PROBLEM
Copy the records below verbatim, from the first line through the line containing "Given: Click the image", inclusive, and output nothing else.

##### DATA LISTING

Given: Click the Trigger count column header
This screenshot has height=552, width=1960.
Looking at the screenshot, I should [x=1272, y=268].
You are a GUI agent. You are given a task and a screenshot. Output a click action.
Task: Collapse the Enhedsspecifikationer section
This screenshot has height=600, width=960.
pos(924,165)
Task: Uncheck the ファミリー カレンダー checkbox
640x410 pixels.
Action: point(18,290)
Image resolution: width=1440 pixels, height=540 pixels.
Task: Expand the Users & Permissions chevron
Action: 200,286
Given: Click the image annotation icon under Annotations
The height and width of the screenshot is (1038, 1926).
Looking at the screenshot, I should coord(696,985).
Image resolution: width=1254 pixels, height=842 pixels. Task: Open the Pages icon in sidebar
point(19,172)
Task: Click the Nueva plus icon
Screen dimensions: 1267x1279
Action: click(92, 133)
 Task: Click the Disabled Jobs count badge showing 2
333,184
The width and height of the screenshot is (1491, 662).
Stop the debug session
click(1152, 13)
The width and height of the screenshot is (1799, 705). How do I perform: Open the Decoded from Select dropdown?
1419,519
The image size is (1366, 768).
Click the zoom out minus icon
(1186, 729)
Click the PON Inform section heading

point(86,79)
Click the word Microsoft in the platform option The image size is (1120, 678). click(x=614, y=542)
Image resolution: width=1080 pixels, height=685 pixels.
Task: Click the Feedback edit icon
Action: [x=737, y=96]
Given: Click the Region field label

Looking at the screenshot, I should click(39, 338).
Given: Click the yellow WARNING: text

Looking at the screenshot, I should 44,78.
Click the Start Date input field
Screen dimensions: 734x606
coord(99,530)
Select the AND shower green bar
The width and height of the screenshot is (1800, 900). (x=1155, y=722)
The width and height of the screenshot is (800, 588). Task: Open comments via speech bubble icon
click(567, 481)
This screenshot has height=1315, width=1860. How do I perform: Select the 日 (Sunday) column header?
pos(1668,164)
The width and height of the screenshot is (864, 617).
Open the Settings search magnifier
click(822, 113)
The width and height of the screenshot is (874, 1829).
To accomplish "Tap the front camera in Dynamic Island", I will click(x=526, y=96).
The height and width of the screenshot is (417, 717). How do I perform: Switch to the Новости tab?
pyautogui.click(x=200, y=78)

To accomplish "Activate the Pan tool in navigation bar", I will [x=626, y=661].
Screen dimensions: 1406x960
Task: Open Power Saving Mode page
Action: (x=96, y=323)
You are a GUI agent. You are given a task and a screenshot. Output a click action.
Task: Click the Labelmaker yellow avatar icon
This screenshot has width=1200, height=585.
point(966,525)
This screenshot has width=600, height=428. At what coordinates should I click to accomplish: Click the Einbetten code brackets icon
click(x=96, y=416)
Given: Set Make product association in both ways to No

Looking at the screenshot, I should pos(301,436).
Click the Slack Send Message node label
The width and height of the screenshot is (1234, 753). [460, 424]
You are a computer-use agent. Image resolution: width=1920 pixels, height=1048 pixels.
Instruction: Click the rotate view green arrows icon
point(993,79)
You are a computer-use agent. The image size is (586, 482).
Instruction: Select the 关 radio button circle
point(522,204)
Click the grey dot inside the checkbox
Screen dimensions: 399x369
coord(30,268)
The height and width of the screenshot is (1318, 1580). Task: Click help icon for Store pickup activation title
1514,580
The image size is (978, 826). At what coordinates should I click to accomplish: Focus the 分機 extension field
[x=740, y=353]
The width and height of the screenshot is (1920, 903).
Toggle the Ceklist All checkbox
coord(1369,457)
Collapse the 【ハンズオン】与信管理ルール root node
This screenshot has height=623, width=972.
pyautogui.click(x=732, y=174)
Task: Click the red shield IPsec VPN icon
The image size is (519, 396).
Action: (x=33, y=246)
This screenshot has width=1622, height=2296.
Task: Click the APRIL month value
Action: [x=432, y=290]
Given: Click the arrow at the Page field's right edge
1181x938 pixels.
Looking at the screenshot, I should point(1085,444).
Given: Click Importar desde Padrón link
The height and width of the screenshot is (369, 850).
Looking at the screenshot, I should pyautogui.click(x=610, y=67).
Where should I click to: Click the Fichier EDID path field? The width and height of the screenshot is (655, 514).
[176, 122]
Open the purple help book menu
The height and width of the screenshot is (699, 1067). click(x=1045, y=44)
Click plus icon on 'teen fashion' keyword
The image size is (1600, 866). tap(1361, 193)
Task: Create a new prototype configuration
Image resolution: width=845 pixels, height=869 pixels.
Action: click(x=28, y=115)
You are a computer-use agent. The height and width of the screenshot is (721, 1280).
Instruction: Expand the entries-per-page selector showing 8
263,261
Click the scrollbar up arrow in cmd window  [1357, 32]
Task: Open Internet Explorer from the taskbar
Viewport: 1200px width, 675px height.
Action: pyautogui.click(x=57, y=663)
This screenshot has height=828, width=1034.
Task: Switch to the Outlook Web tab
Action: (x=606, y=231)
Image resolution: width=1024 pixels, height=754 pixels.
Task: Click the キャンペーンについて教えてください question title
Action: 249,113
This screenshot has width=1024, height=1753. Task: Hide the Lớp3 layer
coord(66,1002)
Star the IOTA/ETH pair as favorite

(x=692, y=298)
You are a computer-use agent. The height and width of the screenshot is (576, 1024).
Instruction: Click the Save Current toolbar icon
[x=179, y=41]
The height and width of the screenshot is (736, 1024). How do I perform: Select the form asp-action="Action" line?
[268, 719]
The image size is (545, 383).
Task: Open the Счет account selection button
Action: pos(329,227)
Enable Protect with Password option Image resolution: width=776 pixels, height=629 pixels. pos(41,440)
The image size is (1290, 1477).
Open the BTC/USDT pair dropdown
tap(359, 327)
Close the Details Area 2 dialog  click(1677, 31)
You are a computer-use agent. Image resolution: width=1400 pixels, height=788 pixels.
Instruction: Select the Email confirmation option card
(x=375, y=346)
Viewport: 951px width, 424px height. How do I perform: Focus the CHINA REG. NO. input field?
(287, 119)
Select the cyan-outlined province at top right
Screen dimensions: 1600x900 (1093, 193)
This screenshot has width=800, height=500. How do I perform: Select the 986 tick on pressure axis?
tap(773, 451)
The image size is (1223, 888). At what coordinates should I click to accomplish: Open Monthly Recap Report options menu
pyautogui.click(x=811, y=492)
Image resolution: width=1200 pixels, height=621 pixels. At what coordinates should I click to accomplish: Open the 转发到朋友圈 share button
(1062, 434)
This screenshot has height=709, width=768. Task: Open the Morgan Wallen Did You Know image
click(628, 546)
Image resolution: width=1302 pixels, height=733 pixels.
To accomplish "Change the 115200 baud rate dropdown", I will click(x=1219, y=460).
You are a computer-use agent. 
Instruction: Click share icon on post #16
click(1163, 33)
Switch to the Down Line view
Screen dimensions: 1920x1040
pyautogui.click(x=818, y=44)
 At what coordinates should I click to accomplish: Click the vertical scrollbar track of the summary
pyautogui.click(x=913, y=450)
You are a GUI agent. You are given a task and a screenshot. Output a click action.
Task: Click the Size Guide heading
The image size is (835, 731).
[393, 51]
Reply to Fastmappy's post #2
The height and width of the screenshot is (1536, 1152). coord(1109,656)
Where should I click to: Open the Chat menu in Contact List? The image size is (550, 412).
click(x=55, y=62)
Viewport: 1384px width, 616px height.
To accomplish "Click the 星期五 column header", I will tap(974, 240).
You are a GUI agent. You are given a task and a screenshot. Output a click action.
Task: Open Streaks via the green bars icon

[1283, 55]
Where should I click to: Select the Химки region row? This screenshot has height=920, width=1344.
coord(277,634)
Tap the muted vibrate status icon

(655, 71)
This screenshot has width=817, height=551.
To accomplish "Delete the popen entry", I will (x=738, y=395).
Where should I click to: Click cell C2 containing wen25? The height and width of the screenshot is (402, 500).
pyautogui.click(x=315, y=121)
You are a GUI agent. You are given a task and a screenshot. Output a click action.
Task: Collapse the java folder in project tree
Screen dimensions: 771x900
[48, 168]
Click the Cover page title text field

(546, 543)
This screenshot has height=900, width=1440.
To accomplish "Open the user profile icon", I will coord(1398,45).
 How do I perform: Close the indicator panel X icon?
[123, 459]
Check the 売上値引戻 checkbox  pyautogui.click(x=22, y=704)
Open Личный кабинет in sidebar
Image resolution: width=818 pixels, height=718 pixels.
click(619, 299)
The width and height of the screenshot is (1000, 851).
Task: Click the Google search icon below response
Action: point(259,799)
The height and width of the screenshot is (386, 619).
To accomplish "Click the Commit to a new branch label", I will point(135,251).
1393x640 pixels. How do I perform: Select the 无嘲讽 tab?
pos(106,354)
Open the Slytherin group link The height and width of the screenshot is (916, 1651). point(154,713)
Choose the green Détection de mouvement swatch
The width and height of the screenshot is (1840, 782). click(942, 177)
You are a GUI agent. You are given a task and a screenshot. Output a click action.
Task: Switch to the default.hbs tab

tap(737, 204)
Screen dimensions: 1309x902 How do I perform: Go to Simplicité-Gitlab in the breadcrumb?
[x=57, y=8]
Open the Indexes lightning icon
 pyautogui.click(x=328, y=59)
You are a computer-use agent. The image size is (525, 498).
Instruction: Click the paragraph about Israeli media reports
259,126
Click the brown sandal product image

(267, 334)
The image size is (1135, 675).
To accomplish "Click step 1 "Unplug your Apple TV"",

##########

PROBLEM SOLUTION
Given: Click the Trigger count column header
This screenshot has height=552, width=1960.
Looking at the screenshot, I should [x=1272, y=268].
You are a GUI agent. You are given a task and a screenshot. Output a click action.
Task: Collapse the Enhedsspecifikationer section
This screenshot has height=600, width=960.
pos(924,165)
Task: Uncheck the ファミリー カレンダー checkbox
640x410 pixels.
Action: point(18,290)
Image resolution: width=1440 pixels, height=540 pixels.
Task: Expand the Users & Permissions chevron
Action: 200,286
Given: Click the image annotation icon under Annotations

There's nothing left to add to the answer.